Greek workers shut down hospitals, schools and public transport again on March 5 in protest at the government's "socially unjust" spending cuts.
Thousands of members of unions affiliated to the Greek Communist Party (KKE) rallied peacefully outside parliament, where MPs were debating a new 4.8 billion euros ($7.2 billion) austerity package that will ramp up taxes on fuel, alcohol and cigarettes and slash public-sector workers' pay.
Protesters chanted, "Greece is not Ireland, the rich must pay for the crisis", in reference to Dublin's harsh austerity program.
All state schools were closed, while hospitals functioned with emergency staff and all Athens public transport was idle.
An air traffic controllers' work stoppage cancelled dozens of flights, while journalists also walked off the job for a few hours.
General Confederation of Greek Workers (GSEE) general secretary Yiannis Panagopoulos said: "We must wage a long and effective struggle — the new measures are one-sided and socially unjust."
The national walkout follows hard on the heels of a strike against cuts that brought the country to a standstill for 24 hours on February 24. A further general strike is planned for March 16.
All Workers' Militant Front union spokesperson Giorgos Skiadiotis said: "Our protests have to be long-lasting and relentless because the more rights we surrender the more they want to take away from us."
Finance minister George Papaconstantinou said the cuts would appease international speculators and European Union officials, allowing Athens to borrow money "under reasonable conditions".
On March 3, taxi drivers facing higher taxes brought traffic to a halt in Athens, converging on parliament in their yellow cabs beside marchers. They demanded, "No more sacrifices to help the rich" and "those who devoured the money should pay".
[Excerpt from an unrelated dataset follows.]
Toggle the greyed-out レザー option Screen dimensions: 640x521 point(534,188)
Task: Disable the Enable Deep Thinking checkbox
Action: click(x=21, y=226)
Retirees marched to the finance ministry to protest plans to increase the average retirement age from 61 to 63 by 2015.
Greece has been under intense pressure from the European Union to reduce its 12.7% deficit to the eurozone limit of 3% of GDP. It expects Brussels to respond to the austerity measures by helping to bail it out. But European officials have remained tight-lipped over any potential rescue plan.
On March 4, Greek Prime Minister George Papandreou urged EU states to firm up pledges of financial support for his indebted administration.